▸ **Dataset records**:
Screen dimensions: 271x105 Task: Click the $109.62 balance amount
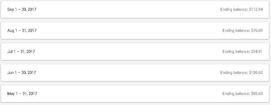tap(256, 73)
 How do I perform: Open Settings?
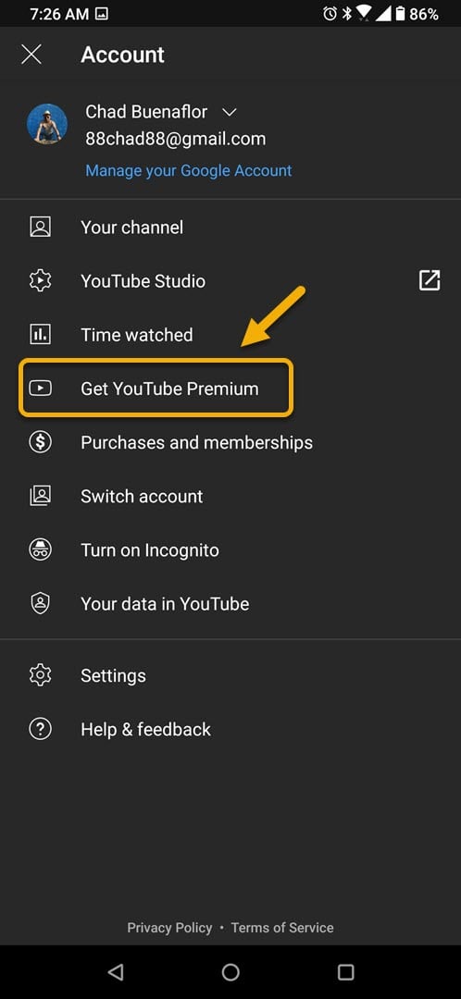tap(231, 675)
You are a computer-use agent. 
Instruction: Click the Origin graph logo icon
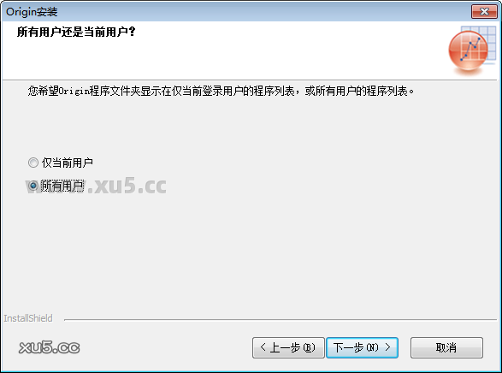472,50
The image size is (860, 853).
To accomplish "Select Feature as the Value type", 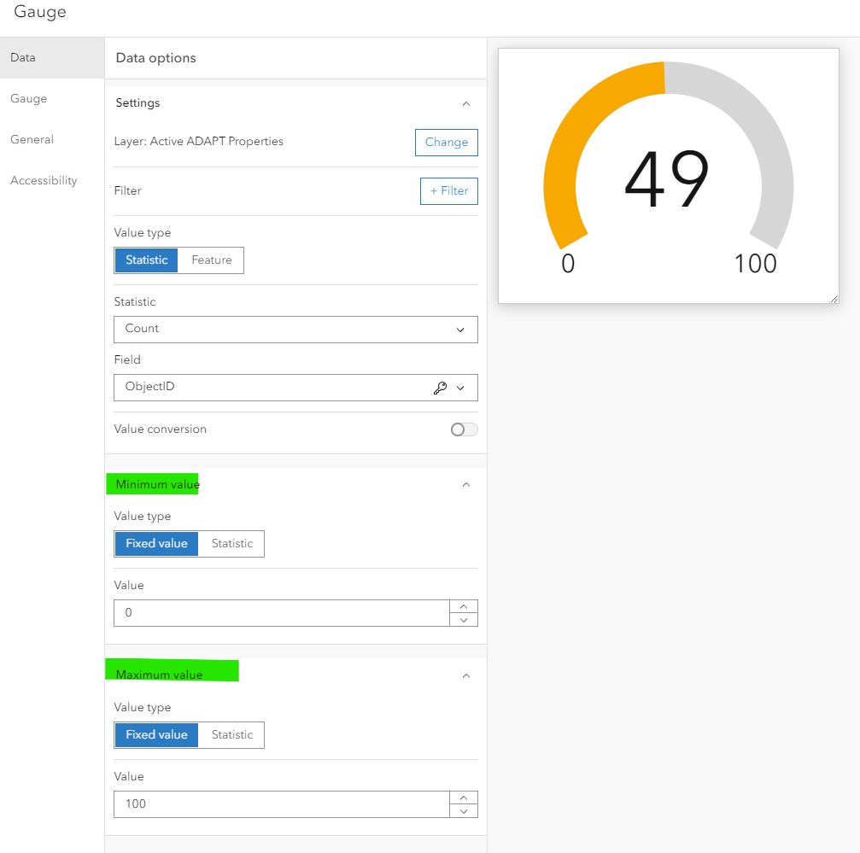I will [210, 260].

▸ **Exercise requirements**: The lines from the top of the data above through the one holding "The image size is (860, 853)." are to be repeated exactly, and only those, with no pictures.

▸ **Task output**:
Screen dimensions: 271x105 Task: Click the $109.62 balance amount
tap(256, 73)
 How do I perform: Open Settings?
tap(231, 675)
You are a computer-use agent. 
Instruction: Click the Origin graph logo icon
472,50
The image size is (860, 853).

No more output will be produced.